*Provided information*:
+-------+

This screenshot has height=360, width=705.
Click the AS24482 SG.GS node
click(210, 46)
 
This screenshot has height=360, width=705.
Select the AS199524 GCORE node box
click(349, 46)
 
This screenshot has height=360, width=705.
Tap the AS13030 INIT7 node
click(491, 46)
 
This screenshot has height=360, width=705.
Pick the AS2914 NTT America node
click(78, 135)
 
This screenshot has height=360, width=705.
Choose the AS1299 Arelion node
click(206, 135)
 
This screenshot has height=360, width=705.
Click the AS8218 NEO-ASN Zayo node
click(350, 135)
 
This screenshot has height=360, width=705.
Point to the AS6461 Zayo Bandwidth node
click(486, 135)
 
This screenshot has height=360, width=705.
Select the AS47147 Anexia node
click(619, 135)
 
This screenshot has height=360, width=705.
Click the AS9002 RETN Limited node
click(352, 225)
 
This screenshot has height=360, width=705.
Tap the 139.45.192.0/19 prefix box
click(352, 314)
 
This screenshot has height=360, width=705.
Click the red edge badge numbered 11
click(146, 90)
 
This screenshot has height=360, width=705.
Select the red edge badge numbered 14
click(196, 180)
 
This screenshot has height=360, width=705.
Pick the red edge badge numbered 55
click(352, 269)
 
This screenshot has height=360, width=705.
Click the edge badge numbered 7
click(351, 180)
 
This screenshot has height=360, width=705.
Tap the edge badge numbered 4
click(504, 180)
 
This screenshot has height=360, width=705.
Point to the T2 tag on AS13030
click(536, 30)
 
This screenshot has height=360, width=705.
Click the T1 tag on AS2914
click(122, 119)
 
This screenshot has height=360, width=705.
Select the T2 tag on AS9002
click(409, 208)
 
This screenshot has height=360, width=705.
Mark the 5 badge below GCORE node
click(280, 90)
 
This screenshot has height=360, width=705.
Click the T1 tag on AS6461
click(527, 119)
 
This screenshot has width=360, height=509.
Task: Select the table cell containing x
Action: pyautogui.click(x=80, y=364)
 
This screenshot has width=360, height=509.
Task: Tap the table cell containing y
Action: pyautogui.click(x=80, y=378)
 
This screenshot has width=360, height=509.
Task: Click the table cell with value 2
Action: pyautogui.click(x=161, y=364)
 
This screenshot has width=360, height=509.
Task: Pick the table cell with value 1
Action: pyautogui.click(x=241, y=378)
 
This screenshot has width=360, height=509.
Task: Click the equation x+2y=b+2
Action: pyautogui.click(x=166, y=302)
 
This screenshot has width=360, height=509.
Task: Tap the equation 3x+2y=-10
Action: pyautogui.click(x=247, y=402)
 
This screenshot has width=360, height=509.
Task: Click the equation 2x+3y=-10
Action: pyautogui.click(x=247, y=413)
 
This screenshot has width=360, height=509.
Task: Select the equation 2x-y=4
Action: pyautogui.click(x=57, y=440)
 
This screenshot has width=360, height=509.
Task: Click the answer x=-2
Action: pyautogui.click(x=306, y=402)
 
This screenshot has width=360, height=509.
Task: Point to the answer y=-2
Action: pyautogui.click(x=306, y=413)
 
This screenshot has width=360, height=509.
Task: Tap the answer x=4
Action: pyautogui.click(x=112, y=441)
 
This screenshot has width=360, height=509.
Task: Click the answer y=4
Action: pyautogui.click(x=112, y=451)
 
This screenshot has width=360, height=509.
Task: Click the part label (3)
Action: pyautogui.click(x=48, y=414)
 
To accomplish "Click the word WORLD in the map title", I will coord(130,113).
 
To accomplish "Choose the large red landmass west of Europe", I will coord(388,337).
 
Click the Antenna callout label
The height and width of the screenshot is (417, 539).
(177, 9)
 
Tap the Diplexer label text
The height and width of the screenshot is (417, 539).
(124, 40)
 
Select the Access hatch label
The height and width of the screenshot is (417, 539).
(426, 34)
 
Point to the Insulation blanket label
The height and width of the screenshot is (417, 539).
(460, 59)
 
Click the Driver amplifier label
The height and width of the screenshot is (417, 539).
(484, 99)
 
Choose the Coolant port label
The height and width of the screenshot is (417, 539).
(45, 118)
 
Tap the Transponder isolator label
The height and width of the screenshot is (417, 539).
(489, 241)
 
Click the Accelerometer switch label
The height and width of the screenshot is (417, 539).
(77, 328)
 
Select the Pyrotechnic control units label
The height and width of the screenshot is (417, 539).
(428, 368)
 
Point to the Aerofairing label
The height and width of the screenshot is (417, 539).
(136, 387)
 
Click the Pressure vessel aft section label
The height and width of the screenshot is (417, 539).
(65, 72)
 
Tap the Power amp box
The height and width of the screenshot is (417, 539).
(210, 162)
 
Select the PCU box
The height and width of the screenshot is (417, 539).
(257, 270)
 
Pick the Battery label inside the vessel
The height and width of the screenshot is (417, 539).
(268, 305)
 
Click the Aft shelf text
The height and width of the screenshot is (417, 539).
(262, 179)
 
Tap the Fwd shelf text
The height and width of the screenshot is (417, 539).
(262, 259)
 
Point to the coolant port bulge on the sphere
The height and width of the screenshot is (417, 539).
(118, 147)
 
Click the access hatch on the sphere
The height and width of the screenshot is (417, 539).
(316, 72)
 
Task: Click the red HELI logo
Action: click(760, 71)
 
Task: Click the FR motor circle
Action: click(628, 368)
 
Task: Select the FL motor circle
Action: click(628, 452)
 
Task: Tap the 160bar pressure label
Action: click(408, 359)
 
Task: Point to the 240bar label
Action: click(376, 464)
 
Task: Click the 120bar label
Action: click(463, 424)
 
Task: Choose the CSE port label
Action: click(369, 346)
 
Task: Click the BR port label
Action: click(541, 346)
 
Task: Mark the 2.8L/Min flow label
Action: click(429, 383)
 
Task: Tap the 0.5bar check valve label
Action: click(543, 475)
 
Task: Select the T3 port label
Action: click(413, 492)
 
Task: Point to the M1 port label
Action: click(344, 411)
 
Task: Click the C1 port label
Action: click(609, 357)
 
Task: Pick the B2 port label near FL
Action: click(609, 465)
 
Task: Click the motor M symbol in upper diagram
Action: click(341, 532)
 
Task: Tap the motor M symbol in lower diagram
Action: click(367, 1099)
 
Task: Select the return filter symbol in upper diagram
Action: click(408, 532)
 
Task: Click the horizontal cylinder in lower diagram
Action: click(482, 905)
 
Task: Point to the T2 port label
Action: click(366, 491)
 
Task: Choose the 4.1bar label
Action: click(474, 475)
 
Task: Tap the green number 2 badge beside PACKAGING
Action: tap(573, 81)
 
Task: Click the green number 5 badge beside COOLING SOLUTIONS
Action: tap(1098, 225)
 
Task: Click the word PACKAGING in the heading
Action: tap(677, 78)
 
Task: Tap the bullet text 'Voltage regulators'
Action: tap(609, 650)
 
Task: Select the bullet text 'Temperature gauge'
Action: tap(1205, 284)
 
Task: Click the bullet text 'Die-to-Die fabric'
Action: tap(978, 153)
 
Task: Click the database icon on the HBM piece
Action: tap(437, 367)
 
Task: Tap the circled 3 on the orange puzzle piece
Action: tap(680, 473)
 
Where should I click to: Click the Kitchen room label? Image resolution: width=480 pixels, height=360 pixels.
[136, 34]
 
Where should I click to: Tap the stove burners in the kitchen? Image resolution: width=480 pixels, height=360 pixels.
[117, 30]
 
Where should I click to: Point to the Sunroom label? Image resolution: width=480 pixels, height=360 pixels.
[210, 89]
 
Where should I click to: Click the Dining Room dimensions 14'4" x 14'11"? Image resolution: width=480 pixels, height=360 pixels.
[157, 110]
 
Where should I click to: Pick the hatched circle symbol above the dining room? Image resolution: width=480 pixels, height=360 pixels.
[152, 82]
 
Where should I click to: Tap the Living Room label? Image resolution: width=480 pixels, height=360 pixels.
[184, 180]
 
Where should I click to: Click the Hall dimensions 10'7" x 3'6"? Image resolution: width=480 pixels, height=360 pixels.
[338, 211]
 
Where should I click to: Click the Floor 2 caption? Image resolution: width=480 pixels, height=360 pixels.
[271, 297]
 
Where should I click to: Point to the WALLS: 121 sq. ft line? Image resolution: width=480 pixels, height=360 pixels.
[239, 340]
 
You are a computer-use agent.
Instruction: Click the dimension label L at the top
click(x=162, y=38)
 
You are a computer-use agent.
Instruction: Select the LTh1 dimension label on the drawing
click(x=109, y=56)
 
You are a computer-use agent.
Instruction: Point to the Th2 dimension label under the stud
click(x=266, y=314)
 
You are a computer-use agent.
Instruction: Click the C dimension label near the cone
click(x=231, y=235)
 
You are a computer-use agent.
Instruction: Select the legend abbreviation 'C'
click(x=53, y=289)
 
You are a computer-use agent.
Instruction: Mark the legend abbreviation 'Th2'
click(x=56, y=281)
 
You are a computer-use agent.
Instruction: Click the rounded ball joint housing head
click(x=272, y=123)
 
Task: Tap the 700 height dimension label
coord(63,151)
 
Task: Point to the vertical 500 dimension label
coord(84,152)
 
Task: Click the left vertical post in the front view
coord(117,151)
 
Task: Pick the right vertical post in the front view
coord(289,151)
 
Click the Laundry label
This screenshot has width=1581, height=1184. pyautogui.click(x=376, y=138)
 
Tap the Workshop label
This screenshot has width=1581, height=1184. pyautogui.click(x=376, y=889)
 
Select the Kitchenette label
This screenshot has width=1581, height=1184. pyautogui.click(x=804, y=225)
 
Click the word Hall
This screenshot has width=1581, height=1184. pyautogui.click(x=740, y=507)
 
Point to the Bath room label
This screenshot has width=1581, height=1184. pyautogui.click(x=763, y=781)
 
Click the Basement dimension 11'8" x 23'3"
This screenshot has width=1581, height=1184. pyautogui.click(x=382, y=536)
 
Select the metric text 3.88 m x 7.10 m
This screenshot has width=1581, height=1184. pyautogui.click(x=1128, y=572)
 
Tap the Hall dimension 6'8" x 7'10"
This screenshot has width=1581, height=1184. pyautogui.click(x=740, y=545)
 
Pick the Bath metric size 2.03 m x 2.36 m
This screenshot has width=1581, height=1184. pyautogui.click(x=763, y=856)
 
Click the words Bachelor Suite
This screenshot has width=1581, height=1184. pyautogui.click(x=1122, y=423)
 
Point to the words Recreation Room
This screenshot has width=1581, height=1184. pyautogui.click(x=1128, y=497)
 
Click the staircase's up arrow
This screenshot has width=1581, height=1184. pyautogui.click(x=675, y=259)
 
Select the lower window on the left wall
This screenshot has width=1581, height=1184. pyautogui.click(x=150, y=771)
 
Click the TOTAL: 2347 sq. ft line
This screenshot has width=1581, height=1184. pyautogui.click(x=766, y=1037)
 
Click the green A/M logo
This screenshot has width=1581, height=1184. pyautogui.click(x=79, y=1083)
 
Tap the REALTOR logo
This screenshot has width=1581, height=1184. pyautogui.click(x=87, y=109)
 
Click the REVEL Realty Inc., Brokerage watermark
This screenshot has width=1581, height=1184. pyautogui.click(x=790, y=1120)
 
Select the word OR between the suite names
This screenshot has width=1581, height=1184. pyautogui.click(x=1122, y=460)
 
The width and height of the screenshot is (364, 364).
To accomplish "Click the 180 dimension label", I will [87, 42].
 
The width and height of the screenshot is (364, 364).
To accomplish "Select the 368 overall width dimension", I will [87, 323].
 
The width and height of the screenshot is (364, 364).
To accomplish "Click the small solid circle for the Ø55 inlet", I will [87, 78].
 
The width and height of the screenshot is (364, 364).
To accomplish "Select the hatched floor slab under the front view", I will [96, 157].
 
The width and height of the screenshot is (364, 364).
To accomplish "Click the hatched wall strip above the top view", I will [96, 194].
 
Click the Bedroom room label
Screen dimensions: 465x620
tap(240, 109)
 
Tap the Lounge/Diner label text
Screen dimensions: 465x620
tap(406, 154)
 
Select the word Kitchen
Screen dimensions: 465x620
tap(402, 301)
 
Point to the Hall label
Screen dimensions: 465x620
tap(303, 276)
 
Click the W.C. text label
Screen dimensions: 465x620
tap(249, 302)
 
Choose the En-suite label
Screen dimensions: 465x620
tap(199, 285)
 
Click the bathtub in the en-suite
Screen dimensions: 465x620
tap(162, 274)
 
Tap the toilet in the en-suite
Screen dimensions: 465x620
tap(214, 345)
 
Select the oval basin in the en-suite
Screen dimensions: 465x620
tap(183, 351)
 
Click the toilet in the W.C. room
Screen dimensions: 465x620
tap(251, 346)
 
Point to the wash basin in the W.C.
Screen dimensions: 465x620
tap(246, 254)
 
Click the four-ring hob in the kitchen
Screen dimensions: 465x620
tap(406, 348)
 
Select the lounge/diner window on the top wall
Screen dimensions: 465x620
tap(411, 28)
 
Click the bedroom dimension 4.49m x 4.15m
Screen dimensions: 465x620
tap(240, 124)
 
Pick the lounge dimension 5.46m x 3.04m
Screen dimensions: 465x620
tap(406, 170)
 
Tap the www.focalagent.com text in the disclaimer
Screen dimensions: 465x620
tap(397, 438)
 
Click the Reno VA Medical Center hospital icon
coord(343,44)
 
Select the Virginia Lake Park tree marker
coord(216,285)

+-------+

*Task brief*: Rewrite everything from the start of the material down through the line containing "click(486, 135)", changing "node" to "vertex" and leaving all else as it is.

*Result of the task*:
This screenshot has height=360, width=705.
Click the AS24482 SG.GS vertex
click(210, 46)
 
This screenshot has height=360, width=705.
Select the AS199524 GCORE vertex box
click(349, 46)
 
This screenshot has height=360, width=705.
Tap the AS13030 INIT7 vertex
click(491, 46)
 
This screenshot has height=360, width=705.
Pick the AS2914 NTT America vertex
click(78, 135)
 
This screenshot has height=360, width=705.
Choose the AS1299 Arelion vertex
click(206, 135)
 
This screenshot has height=360, width=705.
Click the AS8218 NEO-ASN Zayo vertex
click(350, 135)
 
This screenshot has height=360, width=705.
Point to the AS6461 Zayo Bandwidth vertex
click(486, 135)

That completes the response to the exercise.